Are Markets Rational?
Planet Money #70: The Myth of Rational Markets (from mid-2009) discusses the idea that markets are rational, suggesting that you can, for instance, use the price of a house on the real estate market to determine the true value of a house.
I have a few bones to pick with this.
We Make Markets
Perhaps the platonic ideal of a market has some attributes one can generically describe, but for all intents and purposes, the formal markets we interact with are markets of our own creation, with rules that we made. Those rules may encourage the market to behave 'rationally', or not; they may also encourage different behaviours in different conditions. It doesn't seem terifically useful to have a discussion without dealing with the fact that whether markets behave 'rationally' or not is something we influence when we structure these markets and their rules.
Markets perhaps more like computer programs than they are logic; markets do what we tell them to do. In this way, I wouldn't really call them rational any more than I'd call a computer rational. They're just following a set of rules to process certain inputs and create certain outputs.
However, unlike computer programs, that operate in a very tightly controlled domain, markets exist in the real world. The real estate market includes both the formal market, with things like real estate agents and the Toronto Real Estate Board (TREB) as well as people simply giving one another some kind of compensation and transfering the title legally. This means that these rules only influence the behaviours of people, and if the rules run strongly counter to what the people want, they'll bypass them.
Garbage In, Garbage Out
Even if we do a fantastic job of creating a market that behaves in a way that we want to label 'rational', markets are still based strongly on their inputs. If we make terrible inputs, then we can expect the outputs to be bad.

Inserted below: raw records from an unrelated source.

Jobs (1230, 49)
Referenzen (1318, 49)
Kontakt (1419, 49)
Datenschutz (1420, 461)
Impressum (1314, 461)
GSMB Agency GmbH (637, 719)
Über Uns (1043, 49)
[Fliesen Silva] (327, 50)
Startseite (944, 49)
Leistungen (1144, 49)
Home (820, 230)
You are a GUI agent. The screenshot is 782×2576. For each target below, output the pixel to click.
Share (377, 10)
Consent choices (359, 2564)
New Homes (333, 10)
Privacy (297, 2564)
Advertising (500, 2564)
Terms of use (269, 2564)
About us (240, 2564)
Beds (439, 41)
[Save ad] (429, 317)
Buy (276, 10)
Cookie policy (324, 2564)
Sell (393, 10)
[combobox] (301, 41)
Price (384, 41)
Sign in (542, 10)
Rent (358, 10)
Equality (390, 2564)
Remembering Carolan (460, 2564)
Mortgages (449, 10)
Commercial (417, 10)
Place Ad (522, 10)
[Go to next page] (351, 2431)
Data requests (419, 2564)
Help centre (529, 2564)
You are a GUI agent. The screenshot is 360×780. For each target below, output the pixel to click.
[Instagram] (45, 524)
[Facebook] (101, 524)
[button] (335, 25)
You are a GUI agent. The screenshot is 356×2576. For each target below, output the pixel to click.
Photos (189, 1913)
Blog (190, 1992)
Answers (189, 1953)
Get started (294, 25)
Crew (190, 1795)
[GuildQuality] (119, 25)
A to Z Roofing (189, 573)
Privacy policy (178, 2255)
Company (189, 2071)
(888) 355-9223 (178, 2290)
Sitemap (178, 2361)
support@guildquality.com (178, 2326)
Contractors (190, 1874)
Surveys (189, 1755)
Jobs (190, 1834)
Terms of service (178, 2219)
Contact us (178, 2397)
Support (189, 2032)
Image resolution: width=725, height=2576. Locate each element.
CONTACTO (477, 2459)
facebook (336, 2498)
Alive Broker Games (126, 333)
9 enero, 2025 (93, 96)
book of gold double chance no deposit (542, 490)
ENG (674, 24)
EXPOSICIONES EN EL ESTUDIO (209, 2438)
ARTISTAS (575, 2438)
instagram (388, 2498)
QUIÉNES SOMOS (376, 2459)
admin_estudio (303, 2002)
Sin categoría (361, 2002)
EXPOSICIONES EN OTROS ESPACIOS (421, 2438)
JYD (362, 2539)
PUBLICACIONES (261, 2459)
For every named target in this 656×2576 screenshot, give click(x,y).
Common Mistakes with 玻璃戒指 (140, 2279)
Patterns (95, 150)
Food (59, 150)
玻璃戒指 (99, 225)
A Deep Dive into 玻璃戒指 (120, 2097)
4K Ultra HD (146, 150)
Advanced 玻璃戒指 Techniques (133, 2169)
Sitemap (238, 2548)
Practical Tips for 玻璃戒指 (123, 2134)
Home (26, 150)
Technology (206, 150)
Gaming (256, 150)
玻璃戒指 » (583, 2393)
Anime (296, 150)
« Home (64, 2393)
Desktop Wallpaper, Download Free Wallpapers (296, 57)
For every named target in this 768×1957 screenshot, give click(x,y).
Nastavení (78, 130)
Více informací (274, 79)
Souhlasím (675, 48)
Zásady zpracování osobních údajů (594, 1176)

In extreme scenarios, our inputs can seem like "what if?" scenarios. For instance, we recently ran a what-if scenario to find out what would happen if we encouraged people who have traditionally been unable to afford a home to buy one anyway by offering them mortgages at really low rates and not really checking their ability to pay. We ran that through the market and discovered that that results in significantly higher home prices, and a large number of people who couldn't afford the mortgages they had.
Simultaneously we were running another what-if scenario on what happens to seemingly low-risk mortgage backed securities when the mortgage market's inputs change significantly. Say, if lots of people owed significantly more on their homes than their homes were now worth.
We certainly can adjust the rules of these markets somewhat to help avoid these issues and cushion the blow when problems happen, but fundamentally, the output of markets will always going to be subject to its inputs, and if we provide garbage inputs, we can probably expect garbage results.